I had been at work for less than a month when we received a call to pick up a smashed bike at Mangere Bridge, about 8 km away. I arrived at the scene to find a Kawasaki on the grass verge with its front wheel tucked up neatly between the exhausts under the engine. This 1969 Kawasaki 500 cc H1 triple cylinder 2-stroke was blessed with a powerful engine and a power band as narrow as a knife edge. It was mounted in a thin-wall lightweight tubular chassis that twisted and bent like spaghetti at any suggestion of a corner. The chassis provided virtually no ground clearance and had a set of handlebars so narrow your thumbs almost touched each other. This red-tank model was known to be the most vicious bike ever produced and led to the coining of its nickname, the widow-maker.
Bob was on a hiding to nowhere riding this lethal machine. It took me and two big Samoan boys, who happened to be watching, to manhandle this battered bike onto the companys Morris Oxford utility.
On his return to work from a short stay in hospital, Bob elected to use the Morris Oxford utility as his mode of transport a safer bet, he thought.
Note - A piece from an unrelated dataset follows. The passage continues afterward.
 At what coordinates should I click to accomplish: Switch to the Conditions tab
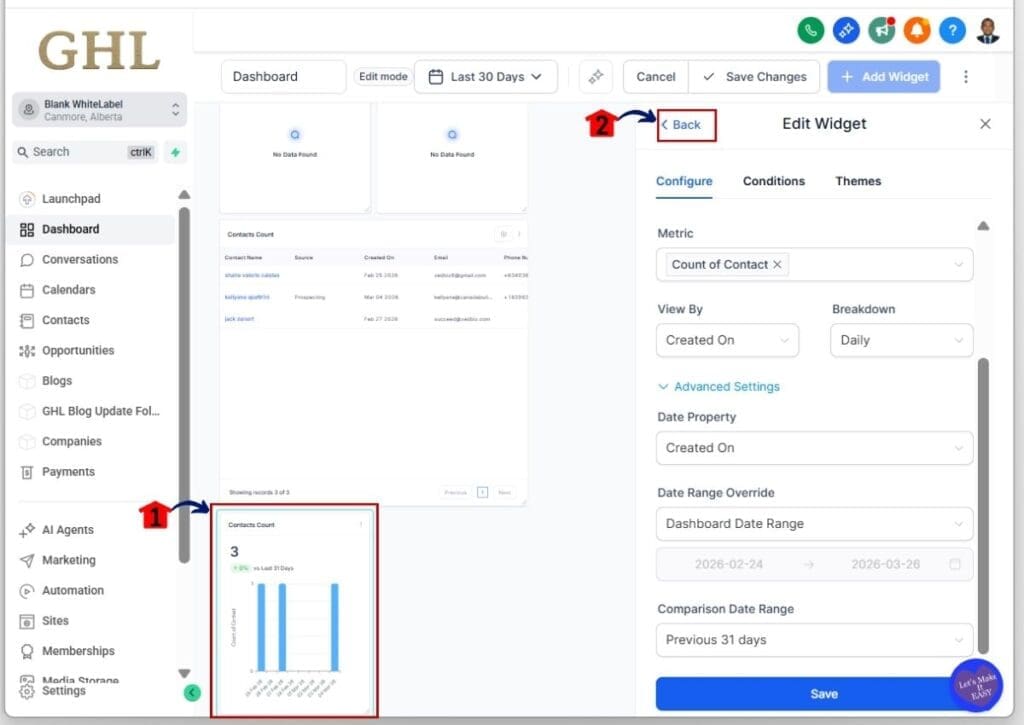click(x=773, y=181)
He set off for home after work one Friday night full of beer and bravado with his leg still in a plaster cast. The top edge of his plaster got jammed under the dashboard, and with his foot firmly planted on the throttle Bob careered out of control. He shot out through a car park at the back of the shop, across the road and smashed head-on into a brick state house, demolishing its front wall. I can still hear that old engine screaming its lungs out with the rear wheels spinning furiously. Someone eventually had the presence of mind to switch it off.
I was then given the opportunity of selling bikes, and part of the sales process was providing demonstrations to the clients, which usually meant coercing them to climb on the back. They were treated to a 10-minute pillion ride while I clinically demonstrated the bikes various selling points. The features I usually liked to demonstrate included the bikes power and acceleration, its maximum banking angle and the ease with which it could be flicked from side to side at speed while dodging cars and trucks. During all the time I spent doing these demonstration rides, I only once threw a bike away with a customer on the back. I touched an exhaust pipe on the ground while blasting off and turning out from an intersection. The bike spun up the road, leaving me and the prospect on the ground. Although highly embarrassed, I quickly got over it, as did the client, who went on to buy the bike.